Precision at k: (Prec@k)

The proportion of items that the user has clicked in the first K items in the list, the higher the value, the higher the recommendation quality. In the example above, Prec@5 = 2/5 = 0.4 for list (a) and Prec@5 = 1/5 = 0.2 for list (b). A Precision AT K can be calculated for each user, and the Precision at K of the user set can be obtained by averaging all users.

MAP (mean average precision):

It can be regarded as the enhanced version of Precision at K. The position of the items clicked by the user in the list is added into the calculation of the index. The larger the value is, the higher the recommendation quality is. Average Precision (AP) means to calculate the precision at K once at the location k of the item clicked by each user, and then calculate the average. For example, AP of List (A) =(1/2+2/4)/2=0.5, and AP of list (b) =(1/4+2/7)/2=0.268. It can be seen that from the perspective of Precision at 10, there is no difference between list (a) and list (b), but from the perspective of AP, List (A) is superior to list (b). Similarly, an AP can be calculated for each user, and the MAP of the user set can be obtained by averaging all users.

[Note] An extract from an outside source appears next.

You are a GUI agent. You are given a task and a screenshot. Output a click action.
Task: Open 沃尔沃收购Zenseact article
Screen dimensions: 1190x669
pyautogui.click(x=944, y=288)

NDCG (Normalized Discounted Cumulative Gain) at k: (NDCG@k)

The calculation of NDCG at K is complicated and will not be introduced in detail here. Interested students can refer to the calculation of NDCG. To put it simply, in the calculation of NDCG, the higher the items that the user clicks appear in the list, the more valuable they are considered to be, which is consistent with MAP.

After understanding the off-line evaluation index of the algorithm, we can tune its parameters. Same as Pointwise FM algorithm, PRFM algorithm can tune the following parameters: normal distribution standard deviation (init_STD), regularization coefficient (REG) and hidden vector dimension (Factor) used in initialization of model parameters. The following figure shows an example of tuning the hand-q animation Feeds stream. Based on the tuning results, we decided to use the parameters init_std=0.005, reg=0.0001, factor=100.

Note: The orange box indicates the adjusted parameters, and the green box indicates the maximum value of each indicator

4. Algorithm improvement plan

As mentioned above, the sample construction method of PRFM algorithm is to randomly select 100 item pairs < item 1, item 2> for each user. However, some studies have shown that different sampling strategies can improve the model effect (see Reference 1). For example, for each user, sort item pairs < item 1, item 2> by the difference between item 1 and item 2 in the exposure list, taking the first 100. The idea of this sampling strategy is: item 1 and item 2 in exposure in the list of position, the greater the difference between the said in the item of relative user did not click on the items, users click on the items, the back row, namely < item 1, item 2 > error in the list of order relations, model need more training on these items for. In the future, we will try different sampling strategies in S.H.I.E.L.D. recommendation, and then share our experience with you. Welcome interested students to explore with us!

The resources

1. (PRFM paper wnzhang.net/papers/lamb…).
2. Sorting evaluation index (spark.apache.org/docs/2.2.0/…).